[Text passage]
· · · ·
CM:  I have never heard the uprising in 1989 referred to as the beginning of the revolt against neoliberalism.  What I have always heard from every progressive is that it was the 1994 rise of the Zapatistas.  Why do you think the 1989 situation is ignored, and all of the focus is on the Zapatistas?

GC:  Part of it was that the Zapatistas were very savvy about the way they communicated—using transnational electronic networks to draw support—and also the rhetoric they used.  They explicitly did not speak, in this post-Soviet world, of “building socialism.”  They spoke in much more vague terms that could be incorporated into Left liberals’ imaginations, and that was a very strategic move.

It’s also because what’s going on in Venezuela is more complex.  It was a massive uprising that took over many cities for almost a week, it’s called the Caracazo.  We just passed the 25th anniversary of it last week.  And at the end of this uprising, you had the massacre of somewhere between 300 and 3,000 people—we don’t know how many because a lot of them were buried in mass graves.
· · · ·
[Given data]

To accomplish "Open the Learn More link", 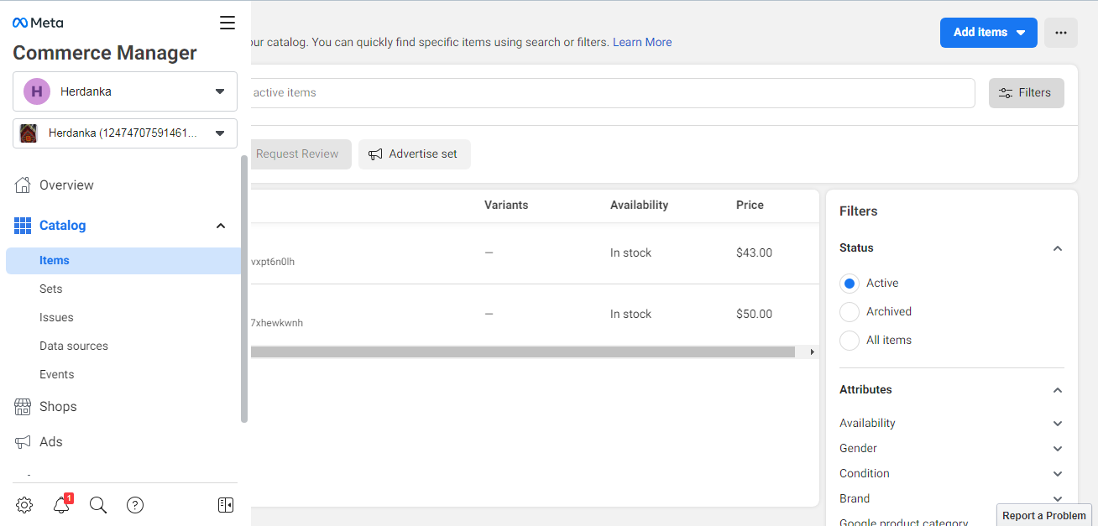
· · · ·
[Task instructions]
1. In the interview excerpt on the Caracazo, how many people are said to have been killed in the massacre at the end of the uprising?
2. List every figure written in numerals in the interview excerpt on the Caracazo, giving each one only once.
3. Write the next part of the interview excerpt on the Caracazo, starting after its last sentence.

[Answers below]
1. Somewhere between 300 and 3,000 people.

2. 1989, 1994, 25th, 300, 3,000

3.
This begins the unwinding and the unraveling of not only neoliberal reform in Venezuela, but also of the two-party political system.  And Chávez’s coup, his initial failed coup in 1992—in other words, the moment at which Hugo Chávez became a public figure of reverence in Venezuela—was initially timed to coincide with the third anniversary of this rebellion and this massacre.

This also creates a difficulty for leftists, especially ‘Western’ leftists, because they see someone in uniform and they get a little skittish.  While these are serious concerns, they don’t necessarily apply to what was going on in Venezuela.  This was an attempted coup against a radically undemocratic and repressive government, an attempt that was also widely supported by revolutionary movements that had been fighting for decades.

CM:  It’s difficult to take a position—as you’re pointing out—when on the one hand you have this government that is incredibly corrupt, that is undemocratic, and on the other hand you don’t support having a military coup happen.  How would you compare what took place in 1989 Venezuela to what is happening today in Ukraine?

GC:  I think we can’t be formalistic about these things.  We should be honest about the fact that some coups are good.  We should be honest about the fact that some elected regimes are not worth maintaining.  But this raises complex questions: how do we know when that is?  It really has to do with the content of these regimes and the content of what we’re trying to build.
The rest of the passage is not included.